Chicago's finest!! Reminds of being on the south side during the glory days! WE ALL MISS YOU LOU!!!
Lou was a gentlemen and had smooth and mellow voice.
Lou were are you when we need you most...remin d s me of all the 70's..kfrc
hey major you said it
His story and music are amazing. Glad he pulled through
U never going to find someone who luvs u like I do, no ifs or maybe, RIP LR...
jcraig1783
Good music love it
hey big joe, when you find a lady you want to lay down by the fire next to, put on some jams like this
this is baby makin music
people really like this guy wow
Love Lou Rawls!!! Mom had a few of his LP's loved listening to them growing up.
I love listening to Lou backing up Sam Cook, thinking of the wonderful career ahead for him and the sad ending for Sam.

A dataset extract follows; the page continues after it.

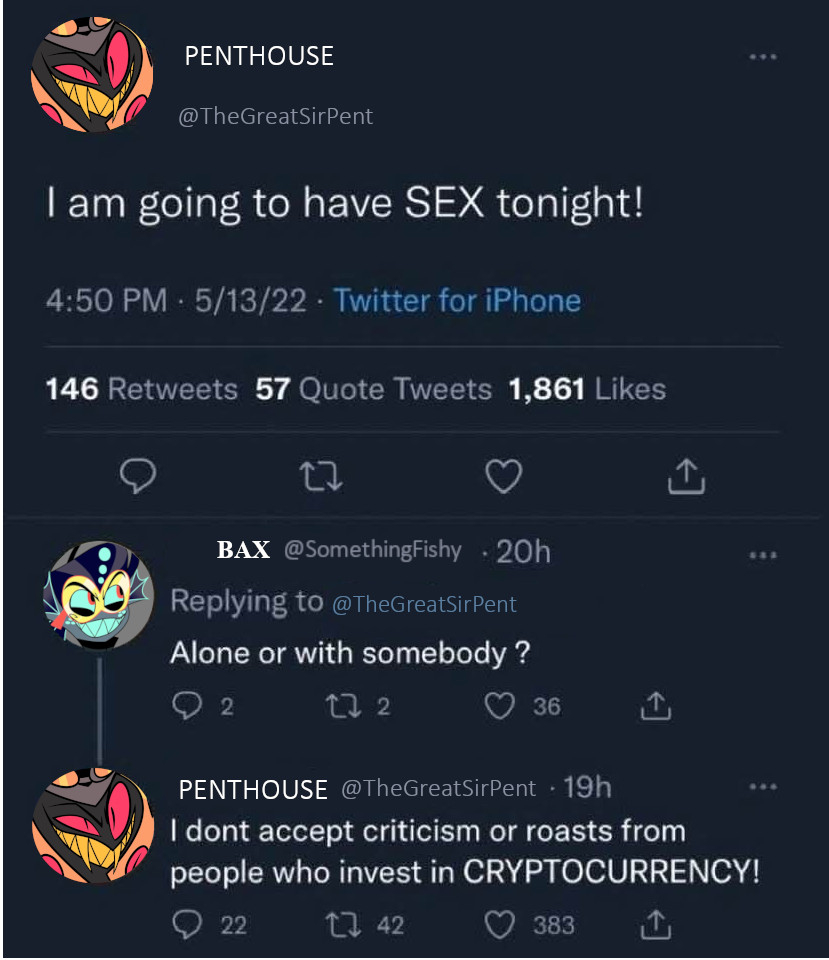Like the CRYPTOCURRENCY reply with 383 likes

tap(499, 925)
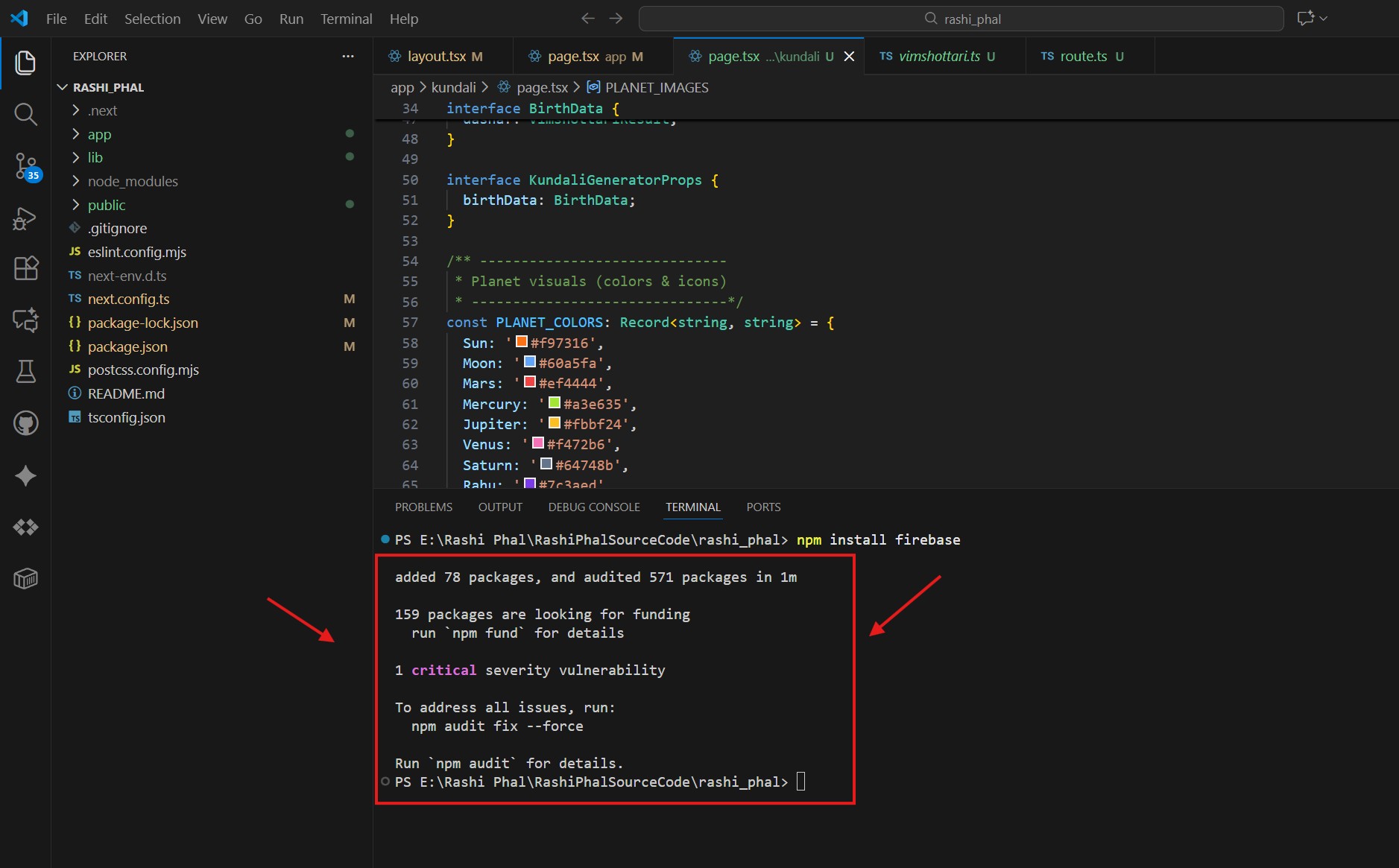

Lou is unforgettabl e . One of a kind. Perfection.
THERE NEVER BE ANOTHER
lou was nasty.i mean music got down deep in the soul if you had any.rip lou.brought joy to me.
joerob35
Sweet Lou! The Best!
Lou you are the best; I'll always love and cherish your music; miss you
One of the best this song never dies
blueknight28
Lou you were just behind Mr. TEDDY P. for sure. Will always love your music for sure. RIP my man!!!!
d-imani
He has always been a love of mine!!
Happy to be listening to Lou on Pandora Radio. What a treat.
smoooooooooo o t h lou...
226972950
I can't find Lou Rawls' version of I Go Crazy anywhere. I do have Paul Davis' version and Will Downing though.
226972950
My fav is Love Theme. I heard a remake of this song,but don't remember the name of the man who did it. It just didn't have the flutes at the beginning like Barry's version.